I am sorry you miscarried, but stress does not cause miscarriages. So I hope you're not blaming your SD for your miscarriage? that is how it came across to me. OK, your SD plays differently than your son, but it does not really sound like you are trying to engage her at all, just that you see her as an annoyance. I am sure that comes across to her. I feel bad for your SD- she is being shipped off by BM and is not welcome at her dad's house. She probably feels really lost right now. Sorry if I am being harsh, that is just how your posts are coming across to me.
I am tired 1000% of the time, but I still always find time to engage with my dc even when I want to drop. It's so important to me that dc feels special and not pushed aside. DC asks a million questions all the time- it's a stage- and I bite my lip and answer them even when I want to drop. It's called being a parent. Can you try to engage more with your SD- have her help you out, make it fun? I think we'll just hear more excuses though.

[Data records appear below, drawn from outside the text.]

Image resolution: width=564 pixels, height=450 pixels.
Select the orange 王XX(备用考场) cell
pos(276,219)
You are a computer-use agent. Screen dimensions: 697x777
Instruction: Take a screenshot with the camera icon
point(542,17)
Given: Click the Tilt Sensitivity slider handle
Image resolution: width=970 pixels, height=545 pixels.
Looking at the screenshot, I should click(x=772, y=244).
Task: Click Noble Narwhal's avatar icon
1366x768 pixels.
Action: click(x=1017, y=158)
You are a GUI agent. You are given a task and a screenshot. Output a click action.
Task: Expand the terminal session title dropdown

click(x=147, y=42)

Sounds to me like she's calling out for love and attention. No one wants her. Not her mom, not her dad (he can take her but if he doesn't do #@$# doesn't matter), and not her SM. No wonder she acts out. What a life. She isn't even invited to a younger brothers birthday party?
And, you don't need a 2nd baby shower, and you shouldn't be stressing out over decorating for it. Problem solved.

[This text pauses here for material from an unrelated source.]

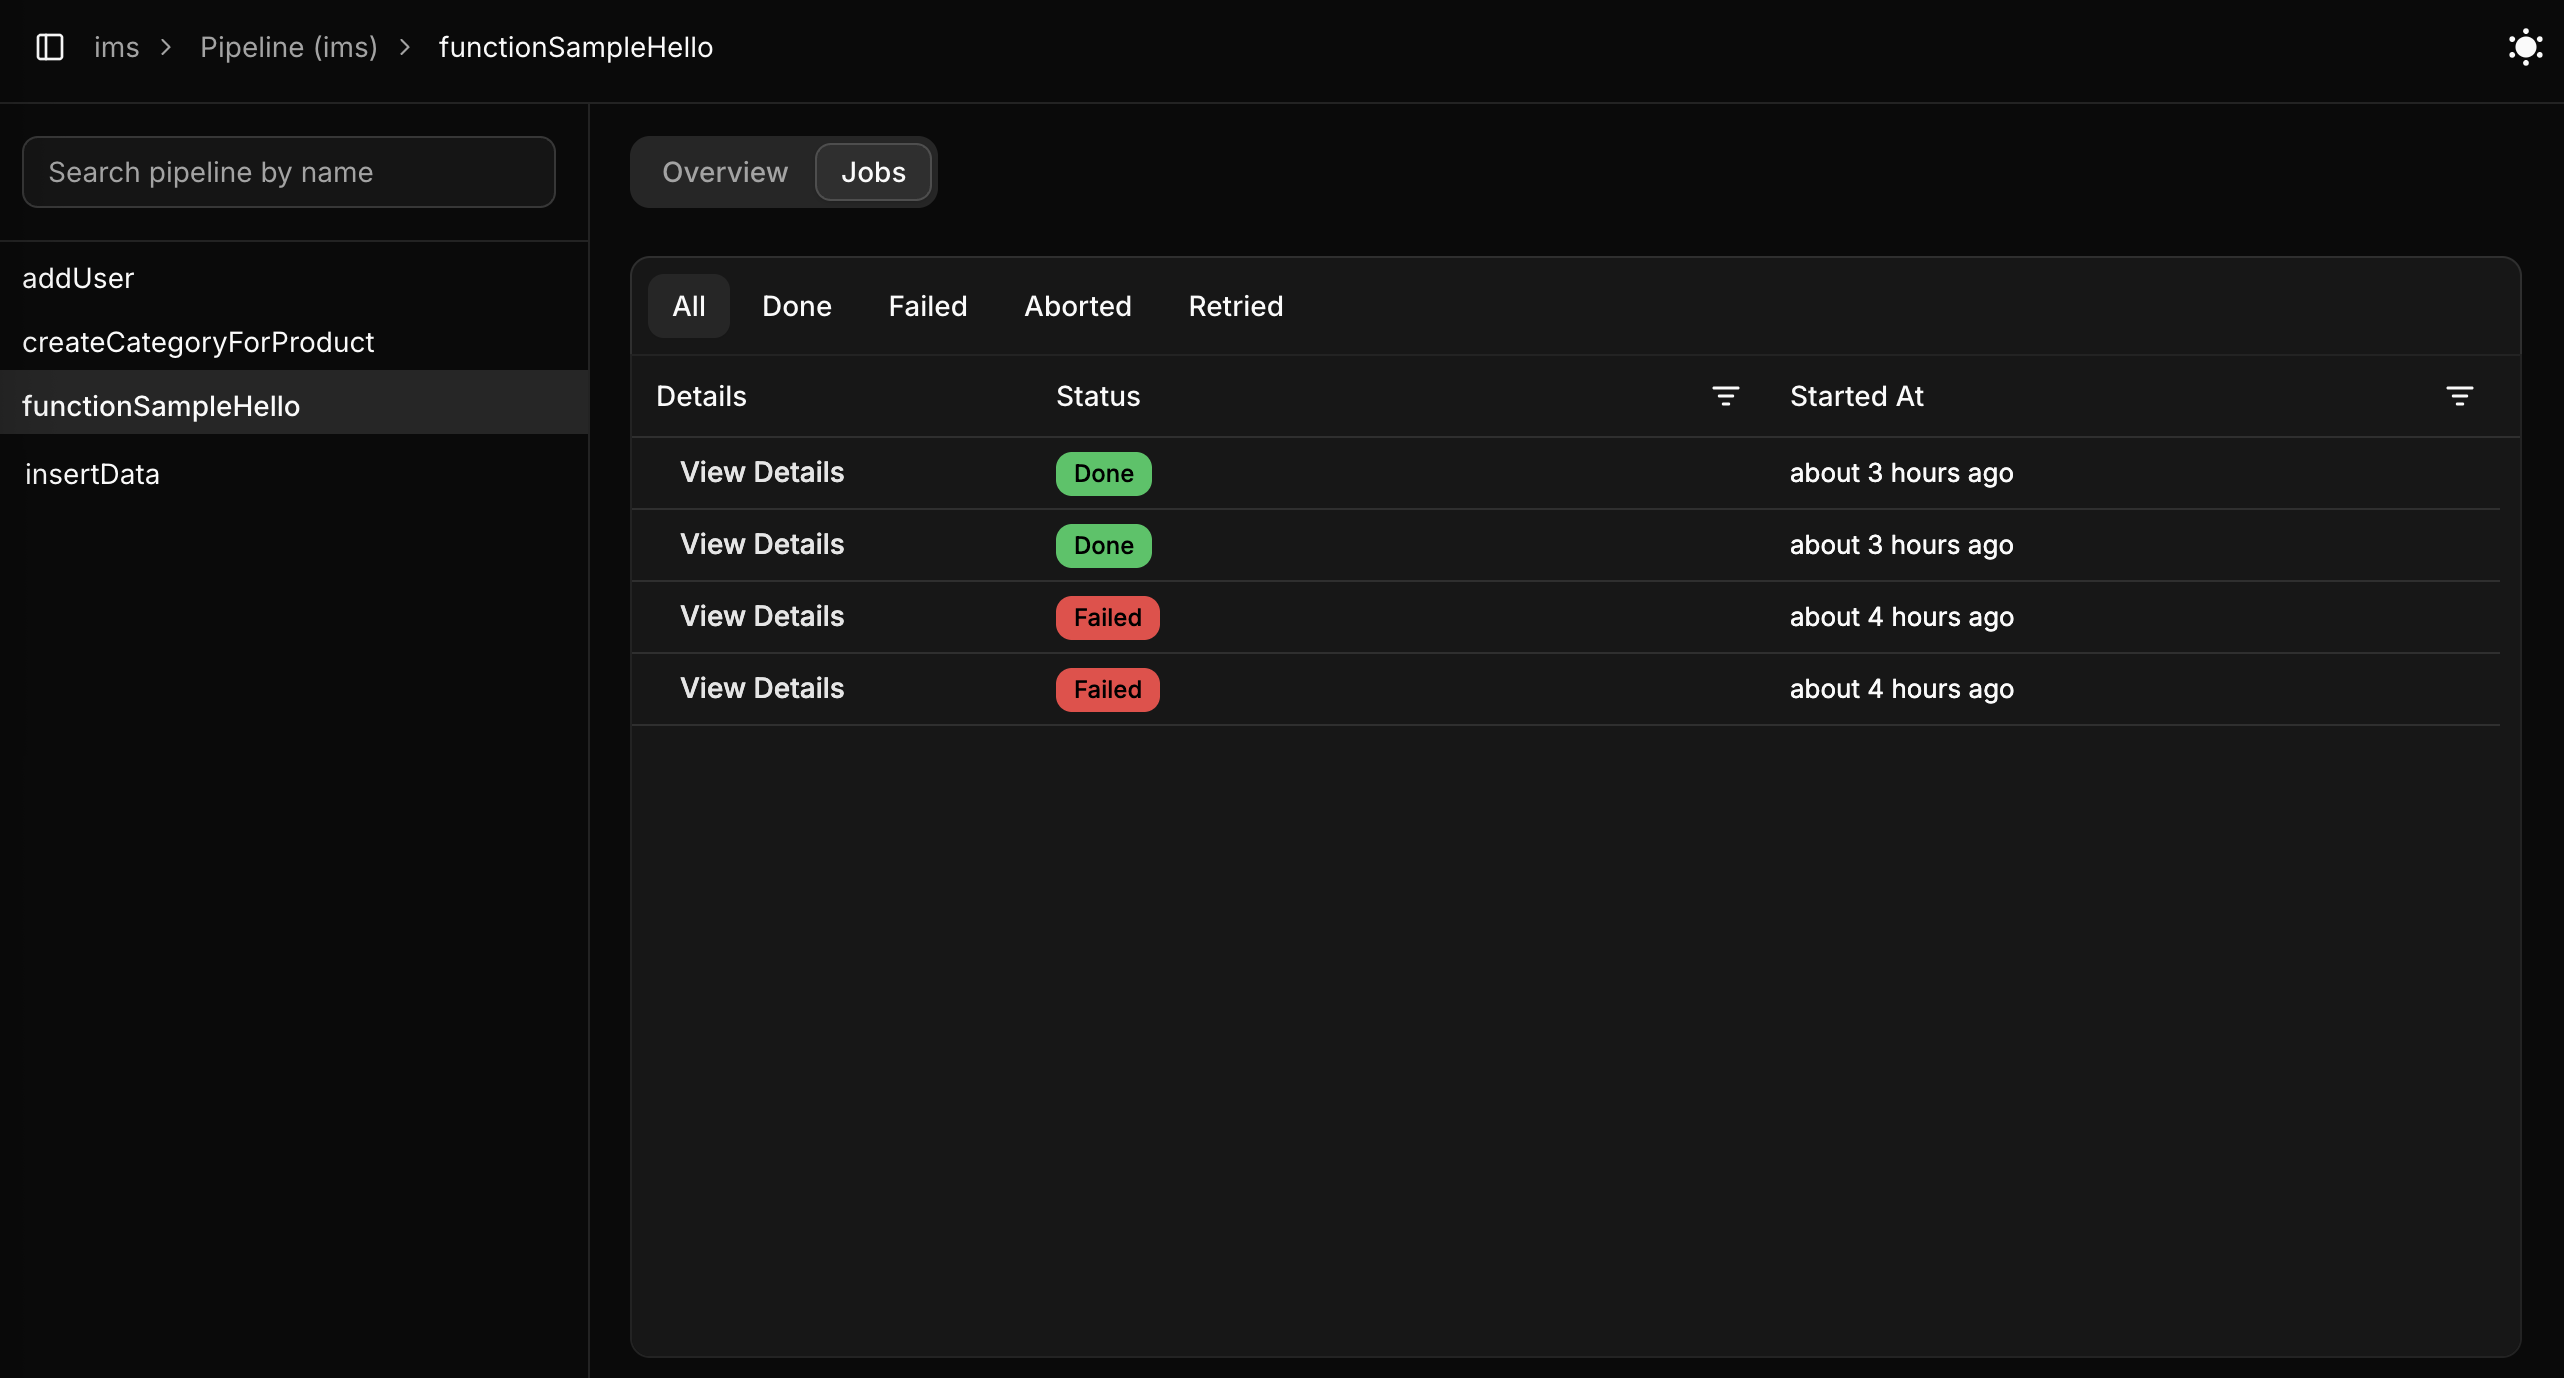Screen dimensions: 2564x1378
Task: Open the Started At column filter
Action: (2461, 396)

If your husband doesn't do jack with her, what will he do with "yours?"
Sorry this is snarky but this post makes my blood boil.
I don't think you are a failure. I think you have every right to be p!ssed off.

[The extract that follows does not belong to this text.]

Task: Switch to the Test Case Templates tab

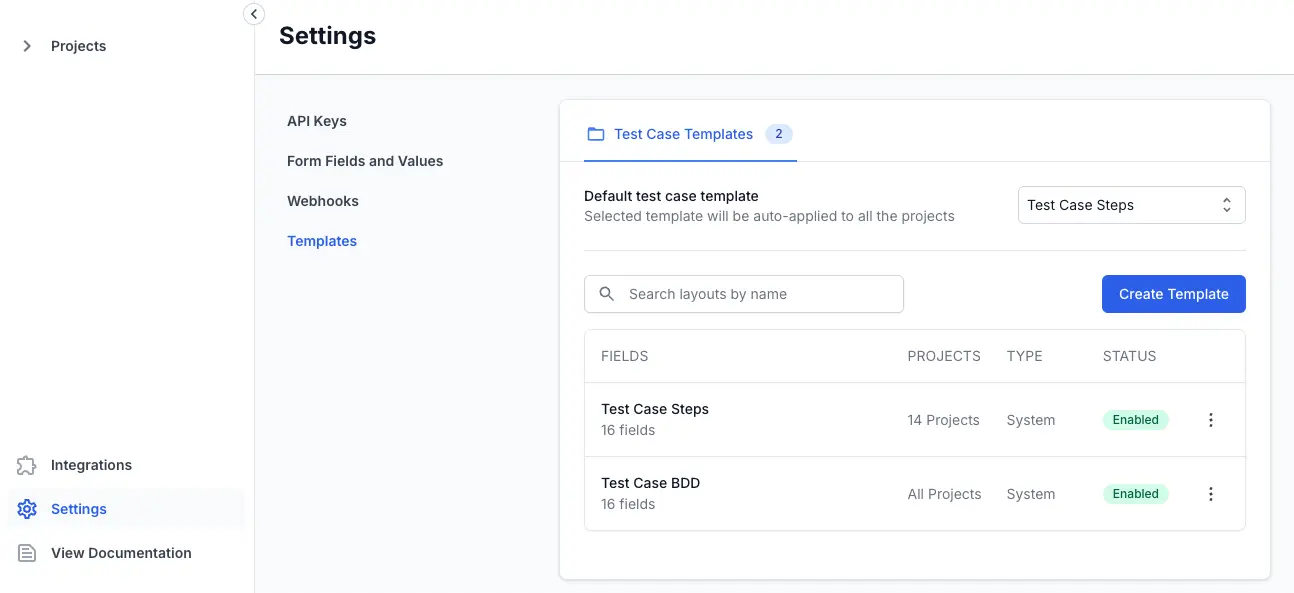Action: [x=683, y=134]
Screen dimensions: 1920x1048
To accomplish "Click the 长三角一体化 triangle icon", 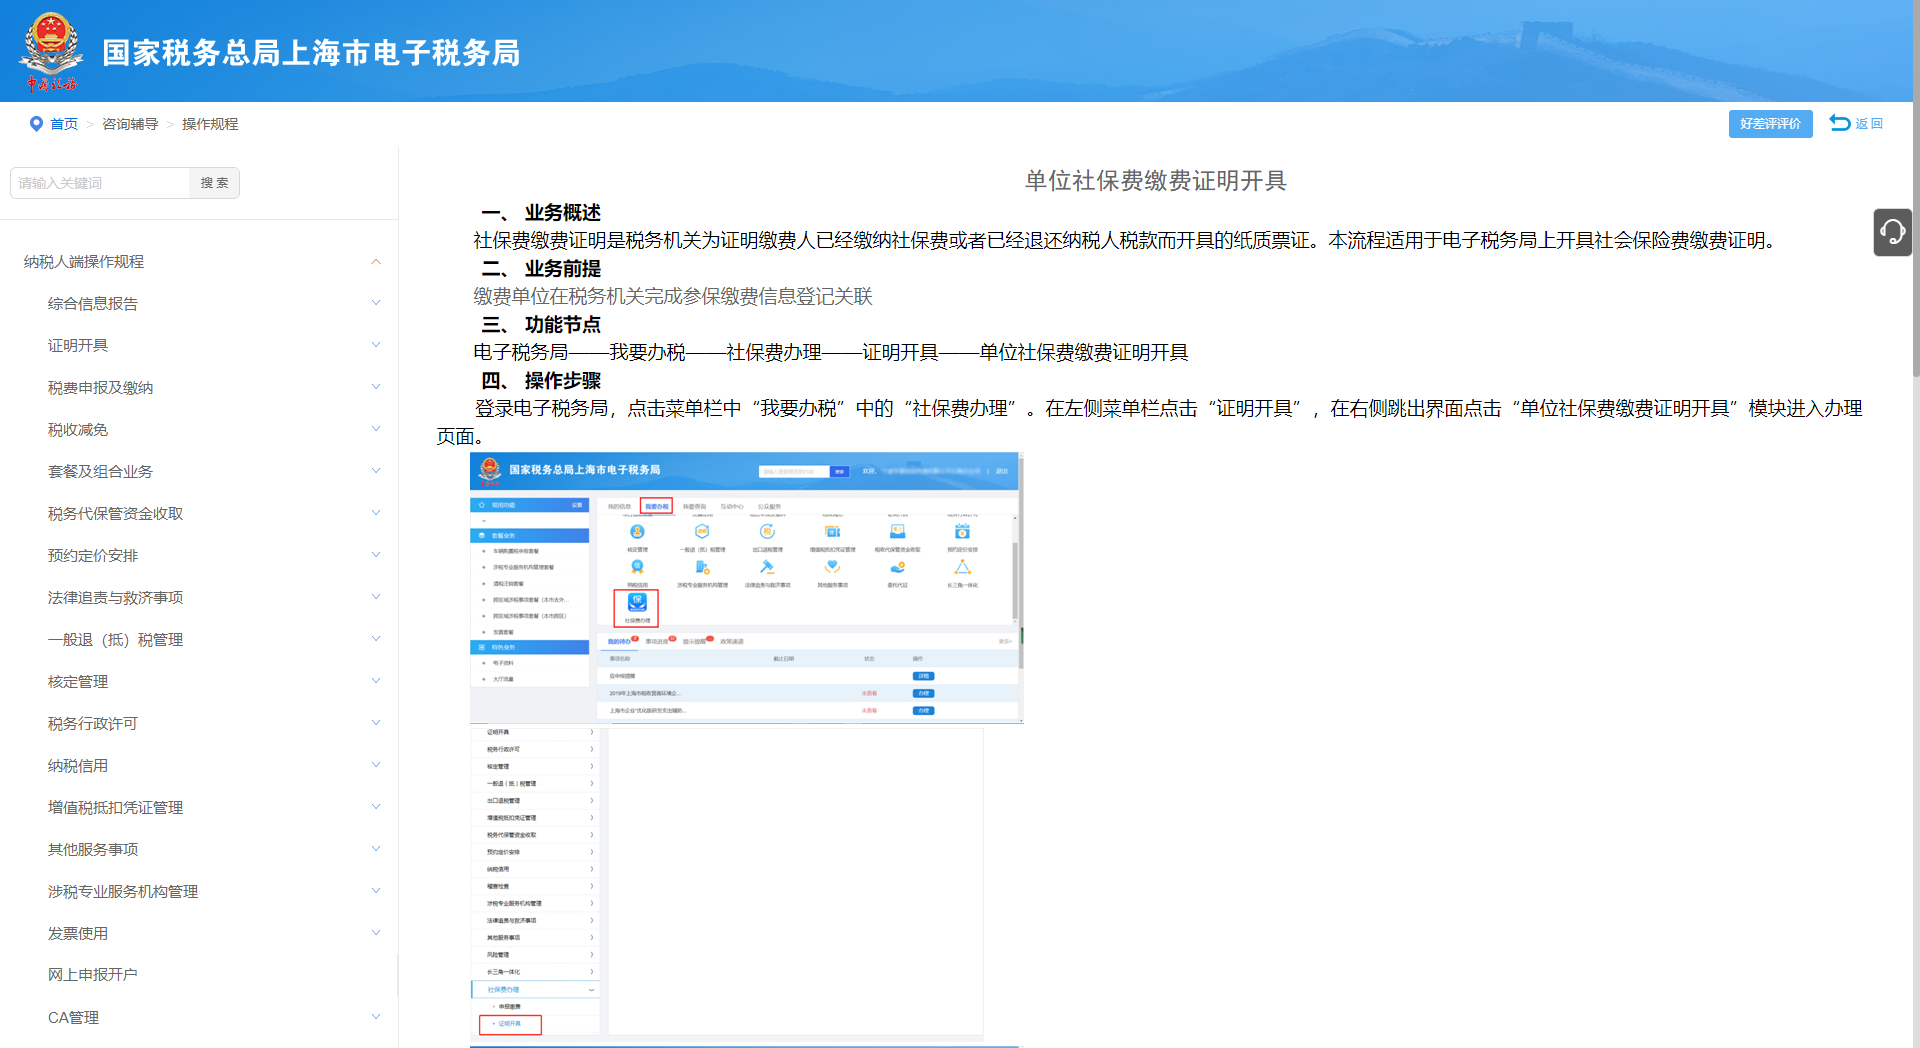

You have a DH problem. He had absolutely no business making plans that include you without checking with you first. If you were not ok with it then it should not have happended.
It is ok to be stressed, tired and need a break. I'm sorry that you are not getting one.
I also think it is totally your business if you want a second shower. If you want it go for it and I hope you enjoy it.
It is a sad situation for your SD to feel unwanted by her BM and left out of the party. Also leaving her there this weekend will not result in 'quality' time with her mom as I am sure you know already.
BUT the responsibility of helping this child does not automatically fall to you. Talk to your DH tonight and let him know that you are tired and overwhelmed. Have him arrange help for you on Saturday. Is there a family memeber or neighbour that can take the kids (SD and your DS) to the park for a few hours during the day? Can you afford to pay someone to do it? Your DH needs to sort it out. It would be good to have some support like this in place fro when the baby is born also.
You sound like you have a lot on your plate and life is pretty stressful at times? Can someone from your church maybe help out once in a while to give you a break?
We all need them them so don't at all feel bad about it.
I need breaks from the daily grind of work, housework, SS, my dogs etc and I don't even have bio kids yet. When I take breaks and recharge life flows calmer for all lol.
I'm sorry about your miscarriage, I hope you have some good friends or family that you can talk to and get the help you need.
Best of luck.
I would send her to MILs house. She is your SD's grandma, it's just as important that she spend time with grandma as she does with you. And if your H is not going to be minding her, then he can spend a few hours with his mom and then come and help you with the big projects that you can't do on your own.
You definately have an H problem. I can see being unable to say "no" to taking your child for a weekend, but at the same time if YOU are sending your own child to your mom, you are entitled to a break from children.
Your H can also spend the day with his daughter away from the house - a trip to the zoo, etc. He does not have to have her in the house. See if you or your H can get a brother or neighbor to help with any heavy lifting or painting or whatever you need.